Until the new regulation is officially in place we will carry on as usual.

The decision of the Aceh Provincial Government in Indonesia to move flogging from public into more closed spaces has drawn resistance from the public and the local parliament.

On April 12, Aceh's governor Irwandi Yusuf signed a new rule to ban the whipping of criminals in public.

Under the new rules, it is forbidden to record people being caned with a rattan stick, crowds often film the spectacle on smartphones and only journalists and adults can witness the punishment inside private prisons.

But members of a controversial group, Islamic Defender Front (FPI), staged a public protest in front of the governor's office over the weekend the protest turned violent and several people were arrested by the police.

The local head of Islamic Defender Front, Muslim at-Tahiry, said he opposed the decision to move caning away from the public eye.

Based on Islamic law, the whip should be done in public, witnessed by the believers, he said.

That is to be a lesson for the perpetrators and the people who watch it. So they really should be embarrassed. This works as a deterrent.

The local parliament has also rejected the new rule and filed a complaint to the Supreme Court in Jakarta.

A special session of Aceh's parliament has officially decided that parliament will take legal action against the governor's decision and we will ask that the regulation be revoked, MP Azhari Cage said.

Mr Cage added that the parliament also questioned the reasoning of the Aceh Provincial Government in linking public canings with startling investors and slow-down in investment in the province.

The reason is for children to not see the flogging.

Since the law has been in force, no society or investors have protested, he said.

We agree that investment in Aceh should be improved but it is related to government and community support, the availability of things like electricity. This has nothing to do with the flogging.

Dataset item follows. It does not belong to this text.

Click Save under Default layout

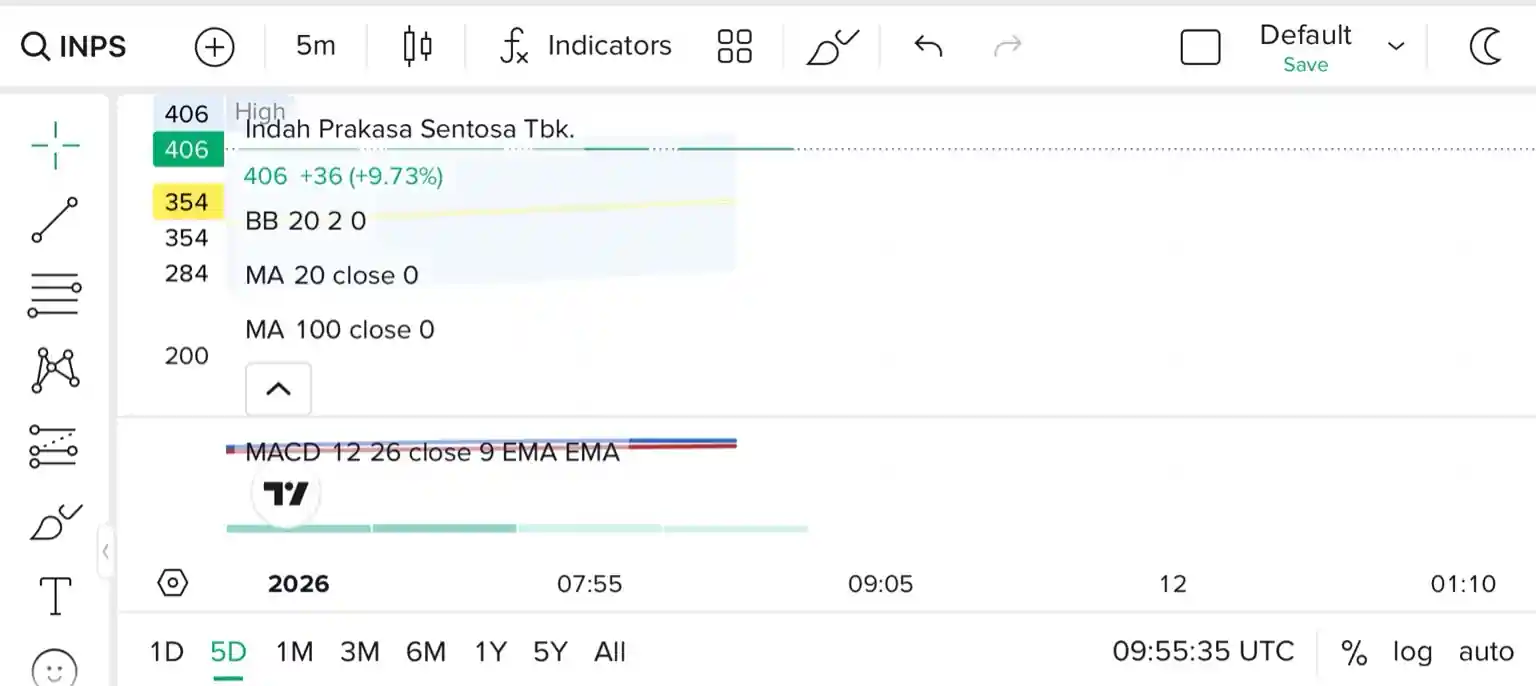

But a lecturer from the Ar Raniry State Islamic University of Banda Aceh, Fuad Mardhatillan, said the governor's decision to stop public caning did not violate Aceh's Islamic criminal laws, otherwise known as Qanun Jinayat.

The Qanun does require whipping in a public place, but by moving to the more closed place like in prison in my opinion does not limit public access, he said.

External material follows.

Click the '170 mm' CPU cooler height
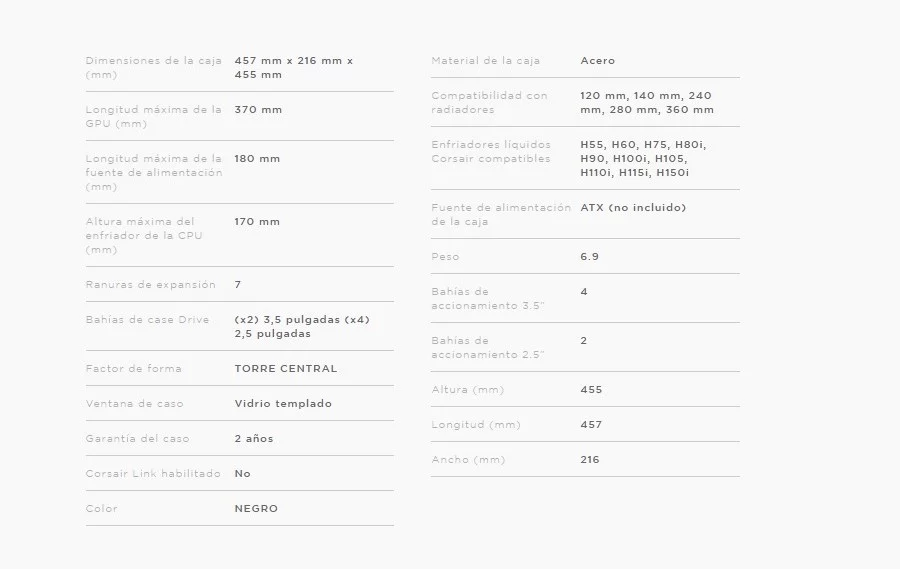 [x=257, y=221]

The reason is for children to not see the flogging, which I think is good from psychology point of view.
Anti-LGBT protestors held a large banner that said "LGBT is not Aceh Local Wisdom".

Flogging can be used as punishment in Aceh from crimes against Sharia law, such as engaging in gay sex.

In his press statement after signing the new law, Mr Yusuf maintained that its primary aim was to prevent children witnessing the flogging.

This is not reducing the punishment, I just want to make sure the implementation of the punishment is not being attended by children, he said.

But society is not forbidden from witnessing the flogging.

He admitted the punishment often triggered criticism internationally and the rule revision was necessary to curb this outside protest.

In order for investors not to be worry about investing in Aceh, this can also help to increase economic growth, Mr Yusuf said.